Records -

:::

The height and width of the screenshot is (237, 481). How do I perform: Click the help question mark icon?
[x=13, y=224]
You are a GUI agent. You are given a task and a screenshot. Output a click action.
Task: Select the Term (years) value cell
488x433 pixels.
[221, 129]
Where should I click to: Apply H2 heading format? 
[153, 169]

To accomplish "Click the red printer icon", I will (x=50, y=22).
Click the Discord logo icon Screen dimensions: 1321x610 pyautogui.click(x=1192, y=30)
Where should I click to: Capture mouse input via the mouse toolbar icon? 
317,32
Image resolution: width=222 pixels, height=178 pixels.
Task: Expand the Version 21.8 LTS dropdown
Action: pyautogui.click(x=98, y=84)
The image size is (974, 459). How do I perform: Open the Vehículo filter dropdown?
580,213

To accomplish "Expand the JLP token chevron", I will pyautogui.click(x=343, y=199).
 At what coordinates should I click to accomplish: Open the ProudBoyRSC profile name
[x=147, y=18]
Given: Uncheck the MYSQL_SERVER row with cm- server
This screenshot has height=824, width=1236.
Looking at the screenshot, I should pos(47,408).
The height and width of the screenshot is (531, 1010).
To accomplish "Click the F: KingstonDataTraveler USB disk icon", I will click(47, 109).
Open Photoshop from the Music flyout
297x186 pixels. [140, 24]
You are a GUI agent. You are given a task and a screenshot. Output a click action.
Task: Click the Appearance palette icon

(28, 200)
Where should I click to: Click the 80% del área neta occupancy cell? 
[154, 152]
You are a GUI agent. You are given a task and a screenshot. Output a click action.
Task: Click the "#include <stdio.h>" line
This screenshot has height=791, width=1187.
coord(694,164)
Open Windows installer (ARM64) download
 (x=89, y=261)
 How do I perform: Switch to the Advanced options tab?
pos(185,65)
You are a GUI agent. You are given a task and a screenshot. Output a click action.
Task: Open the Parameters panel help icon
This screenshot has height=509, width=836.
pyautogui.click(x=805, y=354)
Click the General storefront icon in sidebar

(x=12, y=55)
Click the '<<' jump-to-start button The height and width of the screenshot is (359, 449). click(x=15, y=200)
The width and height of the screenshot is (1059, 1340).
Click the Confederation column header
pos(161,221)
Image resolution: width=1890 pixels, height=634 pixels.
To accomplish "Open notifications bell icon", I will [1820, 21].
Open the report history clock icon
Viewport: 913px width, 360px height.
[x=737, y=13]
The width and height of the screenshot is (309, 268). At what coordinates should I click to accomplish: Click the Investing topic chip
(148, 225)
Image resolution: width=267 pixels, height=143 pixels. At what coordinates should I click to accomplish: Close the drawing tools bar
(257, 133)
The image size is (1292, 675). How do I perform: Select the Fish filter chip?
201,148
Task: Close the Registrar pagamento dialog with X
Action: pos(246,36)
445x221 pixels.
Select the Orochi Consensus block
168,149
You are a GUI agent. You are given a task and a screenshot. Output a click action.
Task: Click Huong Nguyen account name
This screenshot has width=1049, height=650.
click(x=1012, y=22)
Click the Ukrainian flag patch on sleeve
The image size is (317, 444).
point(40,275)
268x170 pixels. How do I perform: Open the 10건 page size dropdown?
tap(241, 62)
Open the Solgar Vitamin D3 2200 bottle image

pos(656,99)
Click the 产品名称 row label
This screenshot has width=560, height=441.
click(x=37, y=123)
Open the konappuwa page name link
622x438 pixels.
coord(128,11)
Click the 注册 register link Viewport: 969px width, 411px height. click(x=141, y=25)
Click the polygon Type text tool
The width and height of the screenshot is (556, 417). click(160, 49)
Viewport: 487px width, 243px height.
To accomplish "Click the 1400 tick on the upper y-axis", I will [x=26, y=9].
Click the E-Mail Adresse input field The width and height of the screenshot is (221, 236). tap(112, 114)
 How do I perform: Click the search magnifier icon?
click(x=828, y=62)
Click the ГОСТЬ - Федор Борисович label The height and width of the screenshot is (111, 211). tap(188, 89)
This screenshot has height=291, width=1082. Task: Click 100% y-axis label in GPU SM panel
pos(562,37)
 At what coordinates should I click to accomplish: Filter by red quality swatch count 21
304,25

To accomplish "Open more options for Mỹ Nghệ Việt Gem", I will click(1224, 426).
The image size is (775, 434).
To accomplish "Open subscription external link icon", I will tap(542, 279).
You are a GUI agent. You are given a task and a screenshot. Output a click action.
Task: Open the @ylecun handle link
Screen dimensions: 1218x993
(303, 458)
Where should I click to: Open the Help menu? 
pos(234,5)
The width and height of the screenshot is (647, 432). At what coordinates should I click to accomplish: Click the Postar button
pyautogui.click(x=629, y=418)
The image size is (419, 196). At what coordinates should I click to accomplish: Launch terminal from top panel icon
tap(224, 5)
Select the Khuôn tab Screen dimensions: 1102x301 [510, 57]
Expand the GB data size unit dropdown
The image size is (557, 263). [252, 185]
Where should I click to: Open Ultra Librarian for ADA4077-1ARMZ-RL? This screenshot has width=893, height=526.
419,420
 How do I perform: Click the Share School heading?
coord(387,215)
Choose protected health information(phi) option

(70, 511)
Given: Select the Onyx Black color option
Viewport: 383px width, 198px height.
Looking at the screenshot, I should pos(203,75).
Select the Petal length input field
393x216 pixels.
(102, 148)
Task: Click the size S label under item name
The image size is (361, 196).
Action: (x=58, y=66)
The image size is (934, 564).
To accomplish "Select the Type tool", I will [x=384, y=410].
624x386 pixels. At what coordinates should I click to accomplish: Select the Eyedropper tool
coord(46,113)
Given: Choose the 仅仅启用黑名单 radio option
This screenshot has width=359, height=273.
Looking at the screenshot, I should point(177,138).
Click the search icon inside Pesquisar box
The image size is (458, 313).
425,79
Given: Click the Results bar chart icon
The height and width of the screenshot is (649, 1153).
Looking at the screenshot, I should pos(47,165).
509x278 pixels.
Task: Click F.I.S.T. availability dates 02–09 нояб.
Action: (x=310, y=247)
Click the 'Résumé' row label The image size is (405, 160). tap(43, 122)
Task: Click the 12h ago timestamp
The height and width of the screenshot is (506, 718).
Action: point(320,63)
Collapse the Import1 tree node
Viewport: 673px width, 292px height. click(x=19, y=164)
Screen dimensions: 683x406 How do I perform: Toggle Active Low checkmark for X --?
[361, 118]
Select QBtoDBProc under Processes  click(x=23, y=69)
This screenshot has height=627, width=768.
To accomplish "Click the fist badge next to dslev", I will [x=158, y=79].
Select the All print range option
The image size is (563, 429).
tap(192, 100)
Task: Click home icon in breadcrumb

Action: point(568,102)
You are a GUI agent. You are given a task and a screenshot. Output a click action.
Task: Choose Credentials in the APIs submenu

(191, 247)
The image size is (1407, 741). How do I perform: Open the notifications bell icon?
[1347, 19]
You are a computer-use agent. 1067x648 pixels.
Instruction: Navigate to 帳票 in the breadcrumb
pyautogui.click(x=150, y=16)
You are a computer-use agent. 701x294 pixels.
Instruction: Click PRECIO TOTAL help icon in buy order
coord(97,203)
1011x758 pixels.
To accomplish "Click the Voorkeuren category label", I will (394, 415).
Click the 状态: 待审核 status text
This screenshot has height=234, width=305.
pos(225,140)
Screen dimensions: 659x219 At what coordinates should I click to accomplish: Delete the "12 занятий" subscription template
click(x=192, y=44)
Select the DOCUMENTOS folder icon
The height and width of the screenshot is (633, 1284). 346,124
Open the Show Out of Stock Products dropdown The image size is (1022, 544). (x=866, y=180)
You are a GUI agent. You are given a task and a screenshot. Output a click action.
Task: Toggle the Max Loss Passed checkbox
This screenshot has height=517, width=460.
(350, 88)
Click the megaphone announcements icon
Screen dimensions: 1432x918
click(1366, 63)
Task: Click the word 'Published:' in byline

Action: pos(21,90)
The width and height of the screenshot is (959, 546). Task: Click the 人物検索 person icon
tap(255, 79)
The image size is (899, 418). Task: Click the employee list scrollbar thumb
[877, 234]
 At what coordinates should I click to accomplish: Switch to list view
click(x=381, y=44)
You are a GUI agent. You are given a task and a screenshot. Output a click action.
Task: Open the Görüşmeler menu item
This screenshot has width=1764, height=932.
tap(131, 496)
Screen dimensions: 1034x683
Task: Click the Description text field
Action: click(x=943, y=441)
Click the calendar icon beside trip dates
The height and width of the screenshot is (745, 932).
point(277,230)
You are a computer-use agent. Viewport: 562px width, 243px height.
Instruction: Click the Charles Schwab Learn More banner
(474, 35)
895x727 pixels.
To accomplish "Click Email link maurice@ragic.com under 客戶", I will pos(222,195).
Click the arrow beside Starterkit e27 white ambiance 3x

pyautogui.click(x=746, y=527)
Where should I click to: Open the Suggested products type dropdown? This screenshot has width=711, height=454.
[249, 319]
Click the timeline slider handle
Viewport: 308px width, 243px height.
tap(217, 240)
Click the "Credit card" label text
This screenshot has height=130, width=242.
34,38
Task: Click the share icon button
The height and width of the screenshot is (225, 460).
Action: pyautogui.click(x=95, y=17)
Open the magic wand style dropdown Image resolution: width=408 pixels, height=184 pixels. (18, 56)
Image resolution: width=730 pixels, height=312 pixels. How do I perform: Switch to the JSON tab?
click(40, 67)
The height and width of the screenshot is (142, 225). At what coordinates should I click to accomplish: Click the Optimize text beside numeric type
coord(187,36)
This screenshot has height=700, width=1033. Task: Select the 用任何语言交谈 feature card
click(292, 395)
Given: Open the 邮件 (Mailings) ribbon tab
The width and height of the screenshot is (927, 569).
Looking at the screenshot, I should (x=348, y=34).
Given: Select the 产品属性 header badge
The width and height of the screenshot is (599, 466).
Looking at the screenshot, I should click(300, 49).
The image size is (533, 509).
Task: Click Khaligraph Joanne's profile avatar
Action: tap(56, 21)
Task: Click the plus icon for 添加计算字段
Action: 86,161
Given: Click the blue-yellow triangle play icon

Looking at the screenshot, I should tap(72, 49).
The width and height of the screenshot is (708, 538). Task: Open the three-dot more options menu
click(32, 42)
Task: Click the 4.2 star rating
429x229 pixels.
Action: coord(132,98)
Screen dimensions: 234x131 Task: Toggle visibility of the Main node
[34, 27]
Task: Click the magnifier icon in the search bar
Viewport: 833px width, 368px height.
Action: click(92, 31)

:::

Aim of the task - Check all the records above and select each line where the string "computer" is found.

Your solution -
You are a computer-use agent. 1067x648 pixels.
You are a computer-use agent. 701x294 pixels.
You are a computer-use agent. Viewport: 562px width, 243px height.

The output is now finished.